There are a few layers to this question, from the quick-and-easy answer to deeper statistical issues. I doubt you want to hear the deep issues, but I'll post a few comments in case others are tuning in.
Easy answer: just take the average across the respondents who are males. That's the segment summary utility for males.
More complete answers...
1. The "scale factor" is a thorny issue involving CBC data and can make it hard to compare one respondent or group of respondents to another. If respondents have high error, their utilities are uniformly squished somewhat closer toward zero. If respondents have low error, their utilities are uniformly expanded larger. So, if you try to compare a utility from one respondent group to another respondent group (and if their response error differs substantially) then what you think you see as a utility difference may just owe to the scale factor expansion/contraction.

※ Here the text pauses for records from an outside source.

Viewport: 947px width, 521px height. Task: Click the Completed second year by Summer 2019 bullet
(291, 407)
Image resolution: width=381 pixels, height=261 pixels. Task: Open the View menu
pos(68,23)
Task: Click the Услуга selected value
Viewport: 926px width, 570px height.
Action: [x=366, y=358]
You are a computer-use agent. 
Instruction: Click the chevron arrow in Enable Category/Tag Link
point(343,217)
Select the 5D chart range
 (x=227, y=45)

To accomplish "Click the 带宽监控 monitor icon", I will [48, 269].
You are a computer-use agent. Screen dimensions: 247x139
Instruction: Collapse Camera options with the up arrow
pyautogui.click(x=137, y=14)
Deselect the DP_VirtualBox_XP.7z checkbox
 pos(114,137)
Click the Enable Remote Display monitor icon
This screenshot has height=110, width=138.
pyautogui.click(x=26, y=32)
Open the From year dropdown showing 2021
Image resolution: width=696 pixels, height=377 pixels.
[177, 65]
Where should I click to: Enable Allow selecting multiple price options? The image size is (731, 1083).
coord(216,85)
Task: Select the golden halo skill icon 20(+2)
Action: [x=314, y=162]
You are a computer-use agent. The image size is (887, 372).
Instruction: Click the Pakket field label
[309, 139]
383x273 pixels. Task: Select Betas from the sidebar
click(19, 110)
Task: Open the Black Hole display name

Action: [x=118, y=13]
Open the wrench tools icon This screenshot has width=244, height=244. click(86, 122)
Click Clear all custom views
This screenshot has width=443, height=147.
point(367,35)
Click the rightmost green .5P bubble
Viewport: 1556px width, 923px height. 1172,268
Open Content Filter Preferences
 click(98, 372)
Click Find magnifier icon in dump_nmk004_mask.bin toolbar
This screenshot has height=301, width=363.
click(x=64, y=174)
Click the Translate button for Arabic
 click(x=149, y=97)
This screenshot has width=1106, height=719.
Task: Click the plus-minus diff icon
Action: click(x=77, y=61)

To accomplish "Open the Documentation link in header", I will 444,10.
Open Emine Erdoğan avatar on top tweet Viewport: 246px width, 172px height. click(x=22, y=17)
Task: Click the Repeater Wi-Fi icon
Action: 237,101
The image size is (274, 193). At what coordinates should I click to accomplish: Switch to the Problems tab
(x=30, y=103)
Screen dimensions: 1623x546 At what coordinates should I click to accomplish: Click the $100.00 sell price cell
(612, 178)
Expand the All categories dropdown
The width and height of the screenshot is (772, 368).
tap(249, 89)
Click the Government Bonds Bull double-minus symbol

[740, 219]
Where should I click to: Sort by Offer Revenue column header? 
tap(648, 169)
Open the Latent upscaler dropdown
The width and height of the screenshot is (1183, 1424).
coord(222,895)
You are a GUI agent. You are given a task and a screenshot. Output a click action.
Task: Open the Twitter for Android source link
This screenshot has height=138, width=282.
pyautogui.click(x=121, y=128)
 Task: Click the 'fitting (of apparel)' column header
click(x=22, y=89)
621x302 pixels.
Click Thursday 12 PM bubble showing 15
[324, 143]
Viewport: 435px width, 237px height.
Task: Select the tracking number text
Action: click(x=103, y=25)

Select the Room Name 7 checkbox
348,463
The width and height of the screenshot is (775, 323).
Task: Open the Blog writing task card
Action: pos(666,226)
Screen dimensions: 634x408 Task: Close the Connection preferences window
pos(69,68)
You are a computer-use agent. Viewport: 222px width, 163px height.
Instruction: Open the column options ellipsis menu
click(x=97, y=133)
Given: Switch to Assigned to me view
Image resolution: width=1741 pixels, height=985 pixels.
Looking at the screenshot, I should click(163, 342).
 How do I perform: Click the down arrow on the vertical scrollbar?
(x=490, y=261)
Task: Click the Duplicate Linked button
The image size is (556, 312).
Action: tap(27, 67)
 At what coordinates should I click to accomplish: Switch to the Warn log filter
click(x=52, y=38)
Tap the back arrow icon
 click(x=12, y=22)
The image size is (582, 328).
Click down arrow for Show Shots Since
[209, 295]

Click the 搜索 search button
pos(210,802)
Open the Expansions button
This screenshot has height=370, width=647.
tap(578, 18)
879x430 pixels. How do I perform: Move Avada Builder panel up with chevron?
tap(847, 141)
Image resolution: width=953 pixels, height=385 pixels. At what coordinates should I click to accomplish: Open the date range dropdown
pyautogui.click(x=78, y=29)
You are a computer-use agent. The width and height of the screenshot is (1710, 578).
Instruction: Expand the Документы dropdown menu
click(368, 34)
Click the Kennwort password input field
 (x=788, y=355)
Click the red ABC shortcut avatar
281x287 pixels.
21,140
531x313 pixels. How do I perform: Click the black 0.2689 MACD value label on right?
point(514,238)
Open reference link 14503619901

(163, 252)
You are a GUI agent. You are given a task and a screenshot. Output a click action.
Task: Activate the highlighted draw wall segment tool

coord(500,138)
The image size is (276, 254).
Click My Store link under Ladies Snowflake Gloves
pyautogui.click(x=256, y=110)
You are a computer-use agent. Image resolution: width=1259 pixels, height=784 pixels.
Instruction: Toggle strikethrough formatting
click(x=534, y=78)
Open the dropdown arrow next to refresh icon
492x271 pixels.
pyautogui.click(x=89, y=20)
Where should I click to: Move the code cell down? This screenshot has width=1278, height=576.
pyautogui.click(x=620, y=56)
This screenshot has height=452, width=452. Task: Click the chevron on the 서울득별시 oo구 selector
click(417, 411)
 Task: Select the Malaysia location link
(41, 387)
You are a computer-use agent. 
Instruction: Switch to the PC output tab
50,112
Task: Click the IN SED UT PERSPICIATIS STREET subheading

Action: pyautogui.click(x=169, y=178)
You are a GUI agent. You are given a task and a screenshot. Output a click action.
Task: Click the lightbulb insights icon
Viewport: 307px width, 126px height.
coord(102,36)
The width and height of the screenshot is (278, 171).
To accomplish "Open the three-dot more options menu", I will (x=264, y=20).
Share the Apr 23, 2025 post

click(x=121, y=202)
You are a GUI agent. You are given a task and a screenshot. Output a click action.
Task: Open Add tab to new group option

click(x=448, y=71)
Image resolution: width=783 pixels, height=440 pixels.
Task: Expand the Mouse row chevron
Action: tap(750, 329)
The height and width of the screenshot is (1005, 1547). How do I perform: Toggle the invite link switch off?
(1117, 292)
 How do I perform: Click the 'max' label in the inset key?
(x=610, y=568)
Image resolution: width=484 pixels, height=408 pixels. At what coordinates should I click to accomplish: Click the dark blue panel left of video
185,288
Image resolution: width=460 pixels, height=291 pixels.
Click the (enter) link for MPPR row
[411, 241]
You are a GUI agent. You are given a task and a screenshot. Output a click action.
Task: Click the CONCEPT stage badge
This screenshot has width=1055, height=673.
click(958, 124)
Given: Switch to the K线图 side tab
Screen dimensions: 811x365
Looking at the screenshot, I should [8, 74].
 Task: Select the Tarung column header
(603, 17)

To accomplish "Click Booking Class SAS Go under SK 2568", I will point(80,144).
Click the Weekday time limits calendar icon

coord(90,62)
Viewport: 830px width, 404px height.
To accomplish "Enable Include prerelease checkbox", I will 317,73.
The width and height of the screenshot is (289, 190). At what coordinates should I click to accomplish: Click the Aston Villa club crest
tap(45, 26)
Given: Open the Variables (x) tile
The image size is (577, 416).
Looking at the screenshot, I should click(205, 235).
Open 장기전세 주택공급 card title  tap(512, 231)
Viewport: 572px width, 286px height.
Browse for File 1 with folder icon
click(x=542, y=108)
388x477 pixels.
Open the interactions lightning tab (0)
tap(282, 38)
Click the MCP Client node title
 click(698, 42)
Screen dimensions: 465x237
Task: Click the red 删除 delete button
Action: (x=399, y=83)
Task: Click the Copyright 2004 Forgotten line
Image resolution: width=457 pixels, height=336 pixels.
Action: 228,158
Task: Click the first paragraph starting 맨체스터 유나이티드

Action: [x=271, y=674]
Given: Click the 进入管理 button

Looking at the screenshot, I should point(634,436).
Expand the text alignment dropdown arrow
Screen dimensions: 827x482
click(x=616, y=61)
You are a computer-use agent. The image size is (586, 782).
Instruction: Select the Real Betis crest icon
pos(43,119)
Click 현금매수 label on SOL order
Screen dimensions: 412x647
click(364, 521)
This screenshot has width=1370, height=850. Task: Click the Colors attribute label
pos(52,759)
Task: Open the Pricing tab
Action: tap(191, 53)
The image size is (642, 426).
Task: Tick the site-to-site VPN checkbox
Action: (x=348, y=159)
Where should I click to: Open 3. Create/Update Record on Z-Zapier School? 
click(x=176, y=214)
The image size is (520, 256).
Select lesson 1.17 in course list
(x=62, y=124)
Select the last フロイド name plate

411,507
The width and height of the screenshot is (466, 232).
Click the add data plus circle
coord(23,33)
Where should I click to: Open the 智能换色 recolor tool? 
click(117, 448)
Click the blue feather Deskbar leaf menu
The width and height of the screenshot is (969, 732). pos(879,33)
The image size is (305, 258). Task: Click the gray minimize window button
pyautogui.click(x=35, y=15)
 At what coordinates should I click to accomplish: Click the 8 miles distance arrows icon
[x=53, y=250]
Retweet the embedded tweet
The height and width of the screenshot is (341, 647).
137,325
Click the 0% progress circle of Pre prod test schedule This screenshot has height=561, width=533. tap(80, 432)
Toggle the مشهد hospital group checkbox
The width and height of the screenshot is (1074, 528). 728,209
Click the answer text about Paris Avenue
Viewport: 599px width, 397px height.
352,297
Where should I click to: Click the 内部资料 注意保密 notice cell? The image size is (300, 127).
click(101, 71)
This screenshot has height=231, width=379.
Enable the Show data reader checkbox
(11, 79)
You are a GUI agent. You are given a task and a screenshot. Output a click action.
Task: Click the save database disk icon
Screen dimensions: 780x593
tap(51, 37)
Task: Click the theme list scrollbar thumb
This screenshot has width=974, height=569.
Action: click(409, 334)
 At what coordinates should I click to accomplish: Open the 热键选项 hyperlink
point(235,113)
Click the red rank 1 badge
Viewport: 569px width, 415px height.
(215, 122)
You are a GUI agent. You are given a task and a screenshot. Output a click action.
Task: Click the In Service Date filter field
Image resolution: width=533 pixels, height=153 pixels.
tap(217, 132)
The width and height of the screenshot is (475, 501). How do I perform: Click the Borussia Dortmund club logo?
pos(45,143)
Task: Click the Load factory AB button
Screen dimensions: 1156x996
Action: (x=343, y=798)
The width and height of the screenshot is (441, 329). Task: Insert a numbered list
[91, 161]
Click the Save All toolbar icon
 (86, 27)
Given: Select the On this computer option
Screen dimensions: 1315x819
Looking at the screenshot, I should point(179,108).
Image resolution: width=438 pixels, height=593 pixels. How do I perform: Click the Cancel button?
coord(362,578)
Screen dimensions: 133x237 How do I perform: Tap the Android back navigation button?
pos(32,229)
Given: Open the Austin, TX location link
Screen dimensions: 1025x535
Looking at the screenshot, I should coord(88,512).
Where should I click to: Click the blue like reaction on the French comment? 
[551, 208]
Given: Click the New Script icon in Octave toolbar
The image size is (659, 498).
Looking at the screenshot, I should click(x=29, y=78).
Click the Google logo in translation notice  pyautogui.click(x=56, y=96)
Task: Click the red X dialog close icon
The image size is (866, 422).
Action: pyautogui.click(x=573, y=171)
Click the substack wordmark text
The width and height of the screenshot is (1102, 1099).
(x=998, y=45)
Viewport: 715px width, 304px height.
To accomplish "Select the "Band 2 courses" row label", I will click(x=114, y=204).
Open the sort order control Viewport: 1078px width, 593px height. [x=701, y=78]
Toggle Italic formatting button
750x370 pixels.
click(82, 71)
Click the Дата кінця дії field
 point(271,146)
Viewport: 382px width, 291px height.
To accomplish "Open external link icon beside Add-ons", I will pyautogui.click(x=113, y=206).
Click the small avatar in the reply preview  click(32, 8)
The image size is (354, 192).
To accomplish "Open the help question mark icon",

So, to help reduce the possibility of running into these troubles, we'd recommend you compare respondents using the normalized utilities (the zero-centered diffs) as can be exported from our SMRT simulator package (under Analysis + Run Manager + Export). The normalized utilities put all respondents on the same scale (or at least the scale that is assumed if we make sure that the sum of the differences between best and worst levels across respondents are constant).
2. Some academics would prefer that if you plan to compare respondent groups that you include those respondent groups as covariates in the HB run. This is an advanced option.